Given exercise:
Begin at the line that has "The width and height of the screenshot is (1481, 717)." and stop after the last of the items. Copy those lines, replacing "Given" with "Goal" and leaving everything else unchanged.

Supplied data:

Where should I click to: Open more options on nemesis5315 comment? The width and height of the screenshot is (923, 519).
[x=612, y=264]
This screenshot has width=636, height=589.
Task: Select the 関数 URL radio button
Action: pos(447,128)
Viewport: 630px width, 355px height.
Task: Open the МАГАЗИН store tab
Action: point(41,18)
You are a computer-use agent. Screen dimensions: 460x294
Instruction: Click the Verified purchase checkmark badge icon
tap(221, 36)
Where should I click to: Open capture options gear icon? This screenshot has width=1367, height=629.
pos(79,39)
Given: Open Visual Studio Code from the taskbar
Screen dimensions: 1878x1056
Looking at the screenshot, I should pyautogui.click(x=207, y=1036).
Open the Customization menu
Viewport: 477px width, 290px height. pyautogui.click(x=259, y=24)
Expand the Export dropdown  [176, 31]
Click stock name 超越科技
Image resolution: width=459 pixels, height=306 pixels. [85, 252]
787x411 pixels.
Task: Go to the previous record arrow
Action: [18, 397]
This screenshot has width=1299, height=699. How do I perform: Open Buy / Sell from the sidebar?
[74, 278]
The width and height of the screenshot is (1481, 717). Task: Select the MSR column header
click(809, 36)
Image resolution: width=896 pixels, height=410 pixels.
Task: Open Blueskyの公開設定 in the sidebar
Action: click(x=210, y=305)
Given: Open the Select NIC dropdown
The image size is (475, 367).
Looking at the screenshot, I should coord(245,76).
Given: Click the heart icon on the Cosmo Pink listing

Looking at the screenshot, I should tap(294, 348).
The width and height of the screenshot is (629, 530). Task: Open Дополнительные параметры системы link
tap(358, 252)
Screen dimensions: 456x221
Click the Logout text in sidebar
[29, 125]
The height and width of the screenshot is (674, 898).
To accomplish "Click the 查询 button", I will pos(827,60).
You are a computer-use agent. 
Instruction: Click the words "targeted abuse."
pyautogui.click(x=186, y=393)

The result:
The width and height of the screenshot is (1481, 717). Task: Select the MSR column header
click(809, 36)
Image resolution: width=896 pixels, height=410 pixels.
Task: Open Blueskyの公開設定 in the sidebar
Action: click(x=210, y=305)
Goal: Open the Select NIC dropdown
The image size is (475, 367).
Looking at the screenshot, I should coord(245,76).
Goal: Click the heart icon on the Cosmo Pink listing

Looking at the screenshot, I should tap(294, 348).
The width and height of the screenshot is (629, 530). Task: Open Дополнительные параметры системы link
tap(358, 252)
Screen dimensions: 456x221
Click the Logout text in sidebar
[29, 125]
The height and width of the screenshot is (674, 898).
To accomplish "Click the 查询 button", I will pos(827,60).
You are a computer-use agent. 
Instruction: Click the words "targeted abuse."
pyautogui.click(x=186, y=393)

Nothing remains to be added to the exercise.